Dans notre métier, on dit que 80% du résultat final se joue avant même d'ouvrir le pot de peinture. La préparation du support est ce qui différencie un travail d'artisan d'un résultat bricolage. Voici exactement ce que nous faisons — et ce que vous devriez faire si vous vous lancez vous-même.
Étape 1 : le diagnostic du mur
Avant tout, on évalue l'état du support. Est-il humide ? Fissuré ? La peinture précédente est-elle bien accrochée ? Un mur en mauvais état donnera un mauvais résultat, même avec la meilleure peinture du monde.
Pour tester l'adhérence de l'ancienne peinture : posez du scotch, appuyez fort, retirez d'un coup sec. Si de la peinture vient avec, il faut décaper ou décoller avant de repartir.

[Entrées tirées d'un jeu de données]
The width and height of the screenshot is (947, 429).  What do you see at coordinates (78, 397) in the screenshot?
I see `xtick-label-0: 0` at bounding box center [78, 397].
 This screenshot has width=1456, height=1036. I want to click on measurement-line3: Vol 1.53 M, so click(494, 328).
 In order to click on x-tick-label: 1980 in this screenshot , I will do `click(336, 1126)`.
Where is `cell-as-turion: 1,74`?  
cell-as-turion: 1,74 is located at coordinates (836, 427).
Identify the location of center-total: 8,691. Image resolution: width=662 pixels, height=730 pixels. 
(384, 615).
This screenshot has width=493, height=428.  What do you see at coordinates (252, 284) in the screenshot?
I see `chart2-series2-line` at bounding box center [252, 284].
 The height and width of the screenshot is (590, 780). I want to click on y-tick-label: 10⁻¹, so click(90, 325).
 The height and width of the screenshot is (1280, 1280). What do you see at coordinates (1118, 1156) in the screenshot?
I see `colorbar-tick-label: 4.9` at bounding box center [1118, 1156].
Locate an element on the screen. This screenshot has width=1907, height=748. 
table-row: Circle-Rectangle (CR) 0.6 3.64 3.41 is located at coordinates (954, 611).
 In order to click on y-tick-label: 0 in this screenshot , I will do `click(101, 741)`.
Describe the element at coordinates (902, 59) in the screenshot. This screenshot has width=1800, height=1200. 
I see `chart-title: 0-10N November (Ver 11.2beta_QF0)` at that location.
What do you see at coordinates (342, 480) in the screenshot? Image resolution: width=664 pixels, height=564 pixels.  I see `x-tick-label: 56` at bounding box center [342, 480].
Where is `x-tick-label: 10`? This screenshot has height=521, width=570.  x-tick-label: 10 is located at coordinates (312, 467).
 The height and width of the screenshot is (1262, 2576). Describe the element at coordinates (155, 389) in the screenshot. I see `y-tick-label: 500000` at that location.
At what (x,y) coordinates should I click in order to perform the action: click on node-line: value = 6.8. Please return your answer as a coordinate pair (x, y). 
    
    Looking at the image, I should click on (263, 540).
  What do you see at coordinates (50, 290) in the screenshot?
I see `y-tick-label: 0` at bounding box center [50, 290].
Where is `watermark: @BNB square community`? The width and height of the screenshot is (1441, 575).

● Problème à résoudre:
Écrivez la suite du texte sur la préparation des murs avant la peinture, en reprenant après sa dernière phrase. Ces entrées proviennent d'une autre source.

● Réponse:
Étape 2 : le lessivage
On nettoie le mur avec un produit lessiviel (ou de l'eau additionnée de bicarbonate pour les surfaces légèrement encrassées). Cette étape élimine la graisse, la poussière et les traces qui empêcheraient la peinture d'adhérer correctement.
Un mur même apparemment propre accumule sur des années des traces de doigts, de cuisine, de tabac. Le lessivage est non-négociable, surtout en cuisine et dans les couloirs.
Étape 3 : le rebouchage
Trous de vis, fissures fines, impacts : on rebouche tout avec un enduit à reboucher adapté au support. Pour les fissures larges (plus de 2mm), on utilise un enduit armé avec une bande fibre pour éviter la réapparition.
Après séchage (minimum 4h), on ponce jusqu'à obtenir une surface plane. Au toucher, le rebouchage ne doit pas se sentir. C'est ce travail minutieux qui donne les murs lisses comme un miroir pour lesquels nos clients nous complimentent.
Étape 4 : l'impression
L'impression (ou primaire) est l'étape que les bricoleurs sautent le plus souvent — à tort. Elle sert à plusieurs choses : uniformiser la porosité du mur, améliorer l'adhérence de la peinture de finition, et réduire la consommation de peinture (et donc le coût final).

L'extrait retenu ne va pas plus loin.